Your job is to restate each entry word for word.

══ DATA PROVIDED ══

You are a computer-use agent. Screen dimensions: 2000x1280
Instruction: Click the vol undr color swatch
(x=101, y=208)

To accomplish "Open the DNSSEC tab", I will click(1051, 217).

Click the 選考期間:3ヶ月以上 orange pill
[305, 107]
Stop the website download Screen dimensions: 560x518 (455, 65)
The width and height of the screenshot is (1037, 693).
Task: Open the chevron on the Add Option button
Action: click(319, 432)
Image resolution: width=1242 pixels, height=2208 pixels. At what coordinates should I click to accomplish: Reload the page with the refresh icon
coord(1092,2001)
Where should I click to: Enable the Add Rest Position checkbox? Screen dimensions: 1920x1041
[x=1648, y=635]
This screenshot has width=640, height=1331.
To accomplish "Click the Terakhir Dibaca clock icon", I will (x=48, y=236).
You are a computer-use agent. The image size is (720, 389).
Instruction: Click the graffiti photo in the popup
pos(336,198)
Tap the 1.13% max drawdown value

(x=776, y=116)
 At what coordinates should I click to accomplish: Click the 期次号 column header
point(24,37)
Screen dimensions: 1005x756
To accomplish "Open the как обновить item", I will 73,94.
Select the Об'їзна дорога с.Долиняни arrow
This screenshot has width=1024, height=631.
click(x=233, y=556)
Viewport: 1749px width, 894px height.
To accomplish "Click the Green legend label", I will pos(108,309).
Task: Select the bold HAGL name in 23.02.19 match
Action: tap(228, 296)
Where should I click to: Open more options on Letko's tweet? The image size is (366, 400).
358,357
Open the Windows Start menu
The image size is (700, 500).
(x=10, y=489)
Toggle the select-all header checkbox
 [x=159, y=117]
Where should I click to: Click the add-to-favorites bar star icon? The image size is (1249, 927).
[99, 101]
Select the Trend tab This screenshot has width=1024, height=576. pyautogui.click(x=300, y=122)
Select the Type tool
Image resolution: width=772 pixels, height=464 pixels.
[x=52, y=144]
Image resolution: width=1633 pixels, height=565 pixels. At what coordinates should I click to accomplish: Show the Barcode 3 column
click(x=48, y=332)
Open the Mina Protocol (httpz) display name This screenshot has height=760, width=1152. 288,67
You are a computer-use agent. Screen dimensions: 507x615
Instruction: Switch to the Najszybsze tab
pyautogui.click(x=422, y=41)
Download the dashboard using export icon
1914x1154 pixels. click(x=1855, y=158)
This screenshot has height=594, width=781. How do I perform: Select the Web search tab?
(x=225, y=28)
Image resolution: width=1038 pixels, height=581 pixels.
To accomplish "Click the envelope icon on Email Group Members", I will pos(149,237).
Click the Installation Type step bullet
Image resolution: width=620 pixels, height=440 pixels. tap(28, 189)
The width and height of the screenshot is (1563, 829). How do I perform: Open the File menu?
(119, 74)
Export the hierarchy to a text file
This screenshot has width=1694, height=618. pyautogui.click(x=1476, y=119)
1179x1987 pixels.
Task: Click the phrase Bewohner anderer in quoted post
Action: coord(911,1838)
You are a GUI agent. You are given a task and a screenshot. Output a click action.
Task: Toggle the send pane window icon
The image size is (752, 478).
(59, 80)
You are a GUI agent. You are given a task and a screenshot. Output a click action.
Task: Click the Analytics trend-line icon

═══

# TASK SOLUTION
You are a computer-use agent. Screen dimensions: 2000x1280
Instruction: Click the vol undr color swatch
(x=101, y=208)

To accomplish "Open the DNSSEC tab", I will click(1051, 217).

Click the 選考期間:3ヶ月以上 orange pill
[305, 107]
Stop the website download Screen dimensions: 560x518 (455, 65)
The width and height of the screenshot is (1037, 693).
Task: Open the chevron on the Add Option button
Action: click(319, 432)
Image resolution: width=1242 pixels, height=2208 pixels. At what coordinates should I click to accomplish: Reload the page with the refresh icon
coord(1092,2001)
Where should I click to: Enable the Add Rest Position checkbox? Screen dimensions: 1920x1041
[x=1648, y=635]
This screenshot has width=640, height=1331.
To accomplish "Click the Terakhir Dibaca clock icon", I will (x=48, y=236).
You are a computer-use agent. The image size is (720, 389).
Instruction: Click the graffiti photo in the popup
pos(336,198)
Tap the 1.13% max drawdown value

(x=776, y=116)
 At what coordinates should I click to accomplish: Click the 期次号 column header
point(24,37)
Screen dimensions: 1005x756
To accomplish "Open the как обновить item", I will 73,94.
Select the Об'їзна дорога с.Долиняни arrow
This screenshot has width=1024, height=631.
click(x=233, y=556)
Viewport: 1749px width, 894px height.
To accomplish "Click the Green legend label", I will pos(108,309).
Task: Select the bold HAGL name in 23.02.19 match
Action: tap(228, 296)
Where should I click to: Open more options on Letko's tweet? The image size is (366, 400).
358,357
Open the Windows Start menu
The image size is (700, 500).
(x=10, y=489)
Toggle the select-all header checkbox
 [x=159, y=117]
Where should I click to: Click the add-to-favorites bar star icon? The image size is (1249, 927).
[99, 101]
Select the Trend tab This screenshot has width=1024, height=576. pyautogui.click(x=300, y=122)
Select the Type tool
Image resolution: width=772 pixels, height=464 pixels.
[x=52, y=144]
Image resolution: width=1633 pixels, height=565 pixels. At what coordinates should I click to accomplish: Show the Barcode 3 column
click(x=48, y=332)
Open the Mina Protocol (httpz) display name This screenshot has height=760, width=1152. 288,67
You are a computer-use agent. Screen dimensions: 507x615
Instruction: Switch to the Najszybsze tab
pyautogui.click(x=422, y=41)
Download the dashboard using export icon
1914x1154 pixels. click(x=1855, y=158)
This screenshot has height=594, width=781. How do I perform: Select the Web search tab?
(x=225, y=28)
Image resolution: width=1038 pixels, height=581 pixels.
To accomplish "Click the envelope icon on Email Group Members", I will pos(149,237).
Click the Installation Type step bullet
Image resolution: width=620 pixels, height=440 pixels. tap(28, 189)
The width and height of the screenshot is (1563, 829). How do I perform: Open the File menu?
(119, 74)
Export the hierarchy to a text file
This screenshot has width=1694, height=618. pyautogui.click(x=1476, y=119)
1179x1987 pixels.
Task: Click the phrase Bewohner anderer in quoted post
Action: coord(911,1838)
You are a GUI agent. You are given a task and a screenshot. Output a click action.
Task: Toggle the send pane window icon
The image size is (752, 478).
(59, 80)
You are a GUI agent. You are given a task and a screenshot. Output a click action.
Task: Click the Analytics trend-line icon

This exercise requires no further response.